Action item
Find the line with "The image size is (450, 800)." in the entries below, then reproduce it and every line after it down to and including the line with "Click the Cobb", exactly.

Provided information
..........
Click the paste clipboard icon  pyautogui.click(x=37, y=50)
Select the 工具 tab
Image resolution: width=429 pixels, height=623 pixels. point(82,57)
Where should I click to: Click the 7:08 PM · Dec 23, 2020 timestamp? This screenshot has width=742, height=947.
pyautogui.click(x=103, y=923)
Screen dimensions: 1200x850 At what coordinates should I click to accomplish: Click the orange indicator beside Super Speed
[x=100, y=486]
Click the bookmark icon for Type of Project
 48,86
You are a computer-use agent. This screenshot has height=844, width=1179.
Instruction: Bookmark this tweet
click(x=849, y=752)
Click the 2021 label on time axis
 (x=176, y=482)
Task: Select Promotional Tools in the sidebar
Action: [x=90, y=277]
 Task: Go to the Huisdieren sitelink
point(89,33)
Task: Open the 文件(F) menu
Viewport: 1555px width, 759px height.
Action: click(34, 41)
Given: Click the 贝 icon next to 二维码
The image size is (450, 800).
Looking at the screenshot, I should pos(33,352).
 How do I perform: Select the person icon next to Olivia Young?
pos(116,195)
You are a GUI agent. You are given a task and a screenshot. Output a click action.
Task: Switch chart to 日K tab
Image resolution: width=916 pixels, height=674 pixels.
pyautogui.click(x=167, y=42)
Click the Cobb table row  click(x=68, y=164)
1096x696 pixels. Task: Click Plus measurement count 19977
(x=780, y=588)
..........
Expected answer
The image size is (450, 800).
Looking at the screenshot, I should pos(33,352).
 How do I perform: Select the person icon next to Olivia Young?
pos(116,195)
You are a GUI agent. You are given a task and a screenshot. Output a click action.
Task: Switch chart to 日K tab
Image resolution: width=916 pixels, height=674 pixels.
pyautogui.click(x=167, y=42)
Click the Cobb table row  click(x=68, y=164)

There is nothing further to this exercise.